Aims: Atrial tachyarrhythmias (ATs) detected by implanted devices are often atrial fibrillation or flutter (AF) associated with stroke. We hypothesized that introduction and termination of anticoagulation based upon AT monitoring would reduce both stroke and bleeding.
Methods and results: We randomized 2718 patients with dual-chamber and biventricular defibrillators to start and stop anticoagulation based on remote rhythm monitoring vs. usual office-based follow-up with anticoagulation determined by standard clinical criteria. The primary analysis compared the composite endpoint of stroke, systemic embolism, and major bleeding with the two strategies. The trial was stopped after 2 years median follow-up based on futility of finding a difference in primary endpoints between groups. A total of 945 patients (34.8%) developed AT, 264 meeting study anticoagulation criteria. Adjudicated atrial electrograms confirmed AF in 91%; median time to initiate anticoagulation was 3 vs. 54 days in the intervention and control groups, respectively (P < 0.001). Primary events (2.4 vs. 2.3 per 100 patient-years) did not differ between groups (HR 1.06; 95% CI 0.75-1.51; P = 0.732). Major bleeding occurred at 1.6 vs. 1.2 per 100 patient-years (HR 1.39; 95% CI 0.89-2.17; P = 0.145). In patients with AT, thromboembolism rates were 1.0 vs. 1.6 per 100 patient-years (relative risk -35.3%; 95% CI -70.8 to 35.3%; P = 0.251). Although AT burden was associated with thromboembolism, there was no temporal relationship between AT and stroke.

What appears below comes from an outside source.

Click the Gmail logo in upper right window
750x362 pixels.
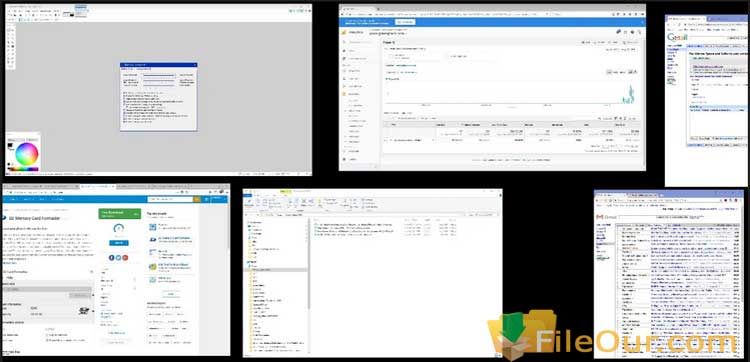[677, 37]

Conclusion: In patients with implanted defibrillators, the strategy of early initiation and interruption of anticoagulation based on remotely detected AT did not prevent thromboembolism and bleeding.
Clinical trial registration: IMPACT ClinicalTrials.gov identifier: NCT00559988 ( http://clinicaltrials.gov/ct2/show/NCT00559988?term=NCT00559988&rank=1 ).
Keywords: Arrhythmia monitoring; Atrial fibrillation; Oral anticoagulation; Randomized controlled clinical trial; Stroke prevention.